Forum

Letter to the Editor: CMU must defend graduate students

Editorials featured in the Forum section are solely the opinions of their individual authors.

Graduate students are under attack in the latest House tax bill. The GOP’s plan is to tax our tuition waivers as if they were income, and to remove student loan interest deductions, making graduate school substantially more expensive. According to an analysis by our very own Graduate Student Assembly (GSA), some Ph.D. students may owe $10k annually in taxes under this bill. This is unacceptable.

The first Carnegie Mellon University responses to the bill came from our GSA (see their appearance in several articles, including in Wired). Carnegie Mellon administrators seem to have been caught unaware and uninformed. Yet this information has been public since Nov. 2, when the House Bill was first released, and at the time of writing, the administration still has no public plan.

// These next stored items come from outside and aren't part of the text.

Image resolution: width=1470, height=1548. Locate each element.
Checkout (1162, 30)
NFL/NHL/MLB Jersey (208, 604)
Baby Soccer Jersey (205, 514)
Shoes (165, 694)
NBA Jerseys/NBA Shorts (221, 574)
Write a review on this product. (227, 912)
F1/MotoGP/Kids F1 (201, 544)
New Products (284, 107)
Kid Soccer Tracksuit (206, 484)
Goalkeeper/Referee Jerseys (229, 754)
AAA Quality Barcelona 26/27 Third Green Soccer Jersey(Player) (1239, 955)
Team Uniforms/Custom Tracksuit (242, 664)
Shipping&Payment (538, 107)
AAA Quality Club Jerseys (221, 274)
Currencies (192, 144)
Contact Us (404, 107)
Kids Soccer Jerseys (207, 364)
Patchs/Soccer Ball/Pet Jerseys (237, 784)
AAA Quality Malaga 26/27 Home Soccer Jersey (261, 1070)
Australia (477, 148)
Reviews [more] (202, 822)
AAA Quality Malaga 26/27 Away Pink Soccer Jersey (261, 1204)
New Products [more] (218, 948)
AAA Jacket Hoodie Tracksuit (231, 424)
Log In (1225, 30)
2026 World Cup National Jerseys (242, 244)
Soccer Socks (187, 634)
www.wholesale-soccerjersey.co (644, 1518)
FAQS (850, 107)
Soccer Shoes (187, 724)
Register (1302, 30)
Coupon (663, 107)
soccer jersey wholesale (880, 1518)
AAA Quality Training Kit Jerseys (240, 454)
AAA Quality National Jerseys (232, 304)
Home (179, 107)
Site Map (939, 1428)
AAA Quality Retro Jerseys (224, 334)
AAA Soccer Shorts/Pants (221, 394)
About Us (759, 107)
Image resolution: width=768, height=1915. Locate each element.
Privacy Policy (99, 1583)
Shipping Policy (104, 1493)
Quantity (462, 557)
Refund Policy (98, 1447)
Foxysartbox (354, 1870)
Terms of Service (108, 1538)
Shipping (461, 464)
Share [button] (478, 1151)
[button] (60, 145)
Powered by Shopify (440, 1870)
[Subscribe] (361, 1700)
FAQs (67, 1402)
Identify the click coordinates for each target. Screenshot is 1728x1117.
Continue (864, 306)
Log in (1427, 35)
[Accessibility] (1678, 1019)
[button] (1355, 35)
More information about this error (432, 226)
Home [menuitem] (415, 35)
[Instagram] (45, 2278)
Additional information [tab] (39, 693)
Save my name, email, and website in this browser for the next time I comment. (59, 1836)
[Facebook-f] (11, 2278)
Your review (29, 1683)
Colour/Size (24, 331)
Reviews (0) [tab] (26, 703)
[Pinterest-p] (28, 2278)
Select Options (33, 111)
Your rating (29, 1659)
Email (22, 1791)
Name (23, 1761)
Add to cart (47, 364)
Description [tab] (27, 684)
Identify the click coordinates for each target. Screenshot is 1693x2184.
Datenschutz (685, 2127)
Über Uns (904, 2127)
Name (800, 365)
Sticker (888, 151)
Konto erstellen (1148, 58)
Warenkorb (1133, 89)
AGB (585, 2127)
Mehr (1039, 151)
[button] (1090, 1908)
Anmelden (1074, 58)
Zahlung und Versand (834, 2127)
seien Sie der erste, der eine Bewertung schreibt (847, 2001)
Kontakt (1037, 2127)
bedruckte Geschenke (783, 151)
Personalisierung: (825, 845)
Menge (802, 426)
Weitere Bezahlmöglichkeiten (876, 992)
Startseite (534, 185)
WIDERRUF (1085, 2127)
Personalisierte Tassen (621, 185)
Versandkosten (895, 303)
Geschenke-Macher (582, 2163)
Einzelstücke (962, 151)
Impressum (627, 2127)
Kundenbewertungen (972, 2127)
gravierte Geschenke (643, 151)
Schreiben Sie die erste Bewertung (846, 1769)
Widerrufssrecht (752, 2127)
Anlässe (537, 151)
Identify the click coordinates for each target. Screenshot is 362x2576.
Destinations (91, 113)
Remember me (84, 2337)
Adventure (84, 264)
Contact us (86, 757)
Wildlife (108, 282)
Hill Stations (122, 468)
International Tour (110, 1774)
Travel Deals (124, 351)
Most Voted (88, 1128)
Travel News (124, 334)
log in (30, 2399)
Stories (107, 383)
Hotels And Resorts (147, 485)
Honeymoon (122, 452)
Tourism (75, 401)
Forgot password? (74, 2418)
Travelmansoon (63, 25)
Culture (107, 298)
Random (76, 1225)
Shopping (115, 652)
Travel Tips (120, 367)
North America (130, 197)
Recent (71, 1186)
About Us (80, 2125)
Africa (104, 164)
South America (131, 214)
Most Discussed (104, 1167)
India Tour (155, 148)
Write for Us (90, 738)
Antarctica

In fact, in Interim President Jahanian’s only email to the University at large, he mentions only “proposals to tax graduate student stipends,” which is not even the correct issue. The proposal is to tax our tuition, not our stipends. This response fails to inspire confidence. By way of contrast, Cornell and Notre Dame have already released definitive statements about whether their students are affected by the proposed tuition tax. Why has our administration not made a similar statement?

Either the administration simply does not know, or it is deliberately keeping us in the dark to prevent a panic.

Perhaps the administration is genuinely clueless, due to CMU’s decentralized nature. Without central oversight, there is wild variation in how tuition, stipends, fees, and health insurance are handled across the colleges.

What seems likely is that, as a private school with extremely high tuition, CMU will be hurt a lot more by this tax bill than public R1 universities. It’s bad enough that we students pay $2000 plus tax for health insurance. This additional tax burden will make graduate school fiscally untenable. Either the university will shoulder the financial burden or students will choose to go elsewhere.

Ph.D. students commonly do not take classes after their first two years, but tuition is still paid on their behalf. So what does our tuition fund? Our previous president made nearly $900,000 annually, while annual stipends for CMU Ph.D. students can be as low as $13,500 per year (for reference, according to one I-20, the cost of living in Pittsburgh is $20,500).

And what if the bill passes? The Trump administration wants this signed by Thanksgiving and telling ourselves “it will never pass” is delusional. If not passed, the bill could come back in some watered-down form, likely still harmful (like Trump’s immigration ban and healthcare bill). We need to be prepared to fight a long fight against this provision whenever it appears.

If passed, the bill will take effect April 6, likely affecting every graduate student on campus, and the University needs a plan for when that happens.